Collected data:
────────────────────

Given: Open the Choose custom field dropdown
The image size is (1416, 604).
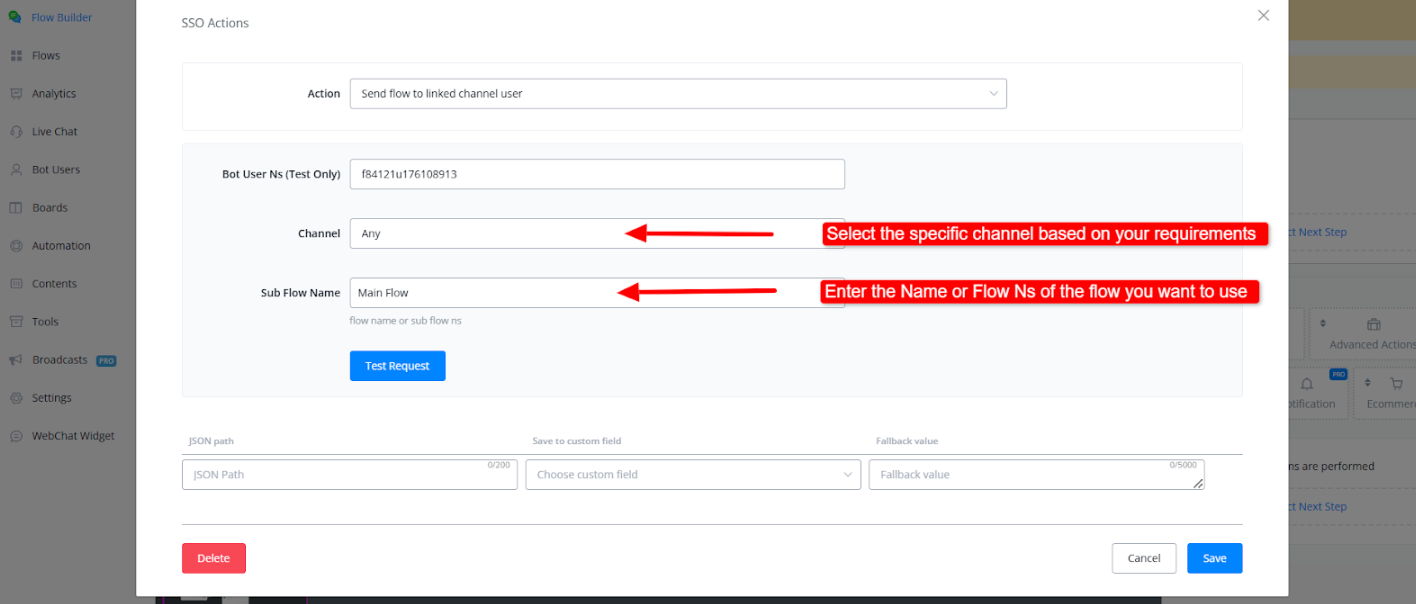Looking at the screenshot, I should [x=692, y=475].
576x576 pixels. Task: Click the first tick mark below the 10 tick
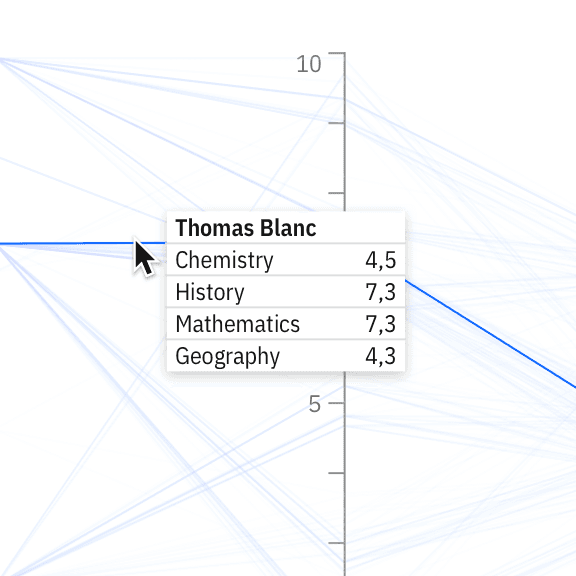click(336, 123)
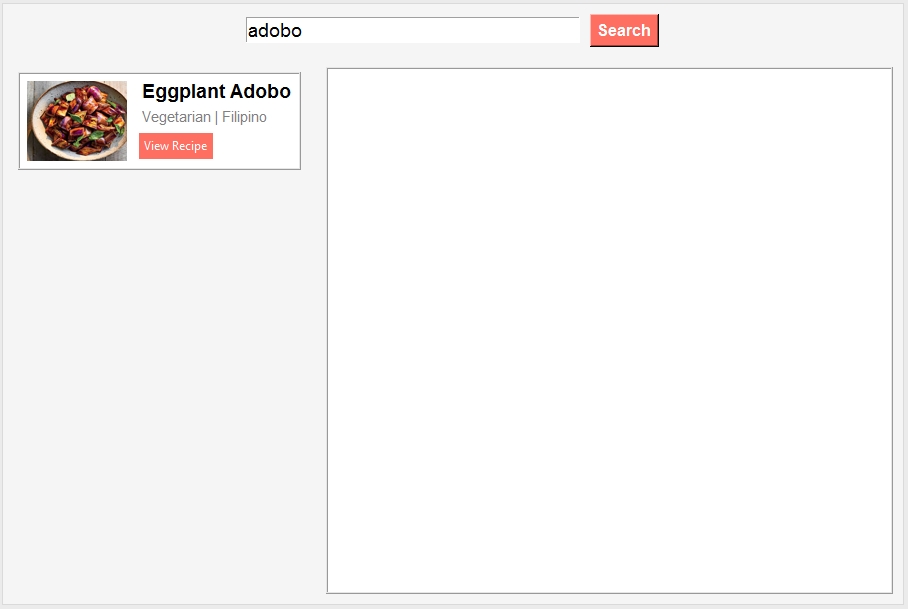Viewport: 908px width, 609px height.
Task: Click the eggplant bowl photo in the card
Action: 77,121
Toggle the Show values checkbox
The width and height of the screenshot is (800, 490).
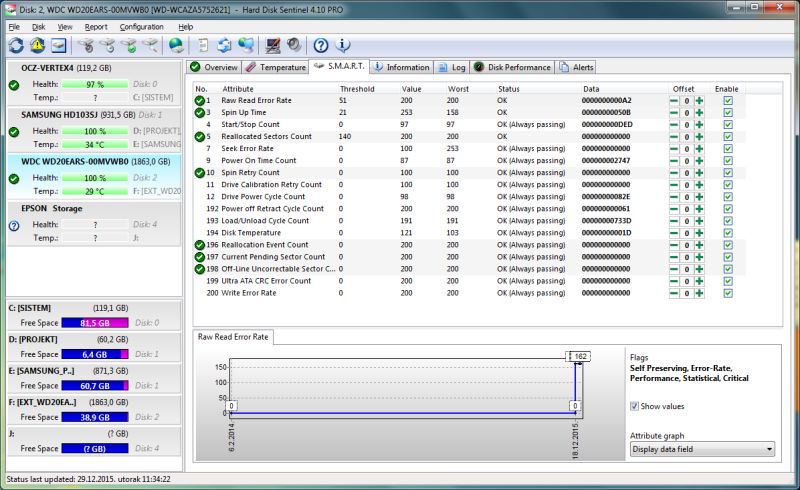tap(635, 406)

────────────────────

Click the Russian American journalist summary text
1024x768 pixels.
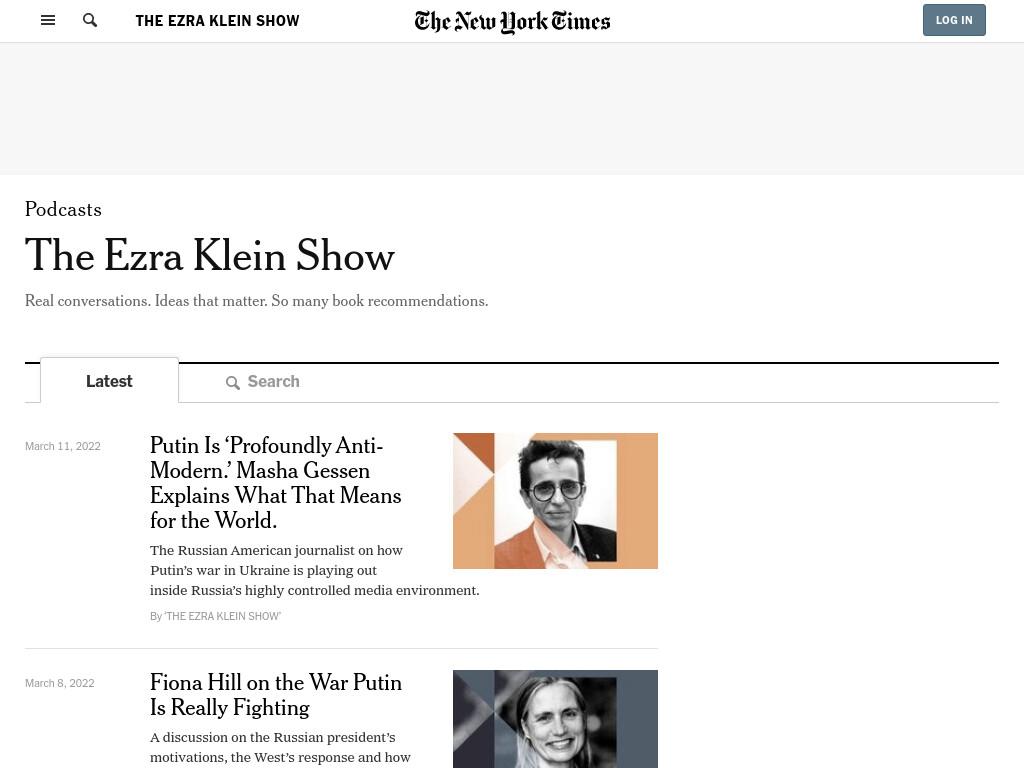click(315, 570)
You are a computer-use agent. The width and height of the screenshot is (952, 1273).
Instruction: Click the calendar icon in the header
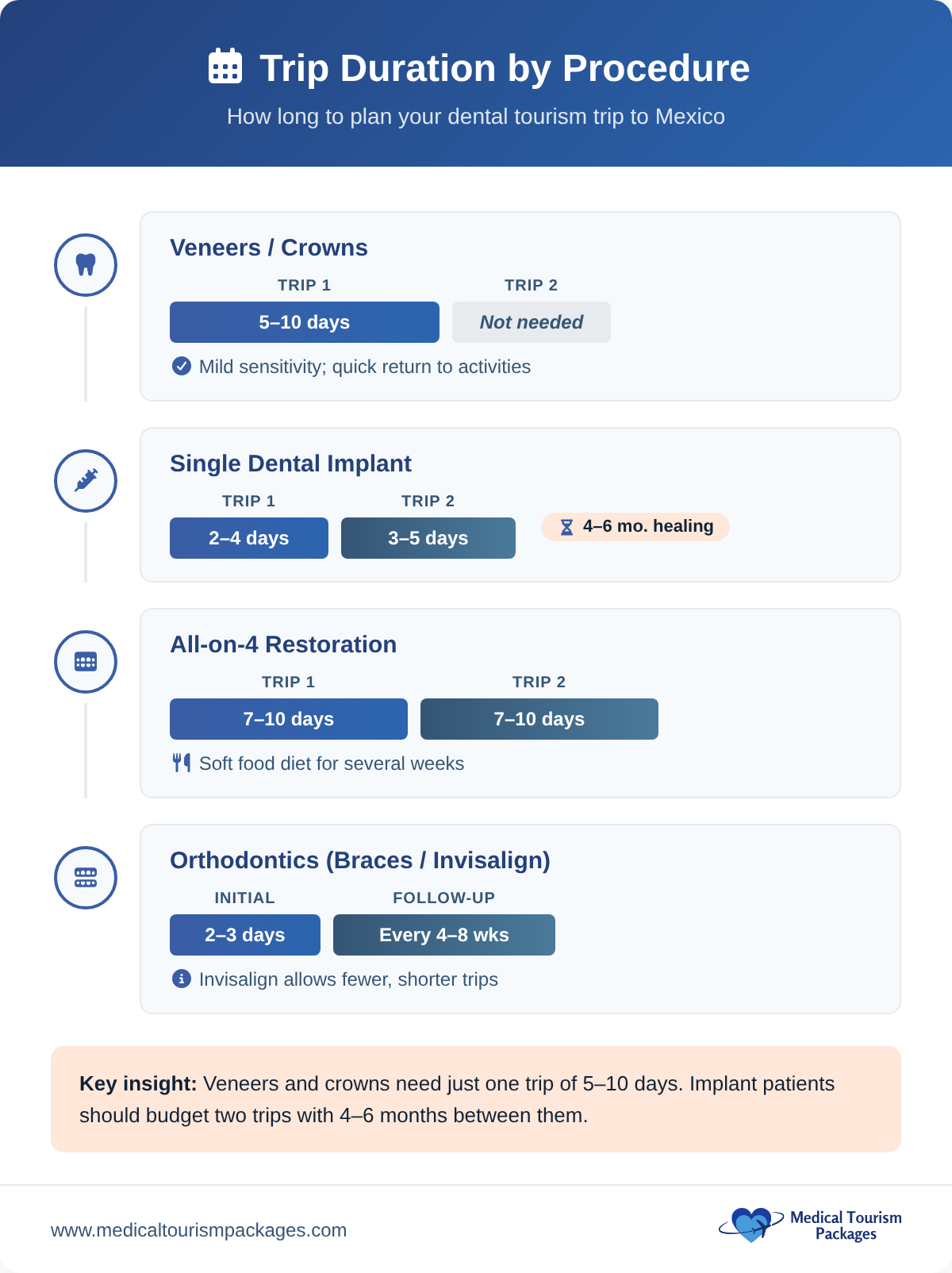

────────────────────

### Exercise goal
All that should be written out is the stretch of lines above between the one holding "You are a computer-use" and the one holding "Instruction: Click the", inclusive, exactly as given.

### Response to this exercise
You are a computer-use agent. The width and height of the screenshot is (952, 1273).
Instruction: Click the calendar icon in the header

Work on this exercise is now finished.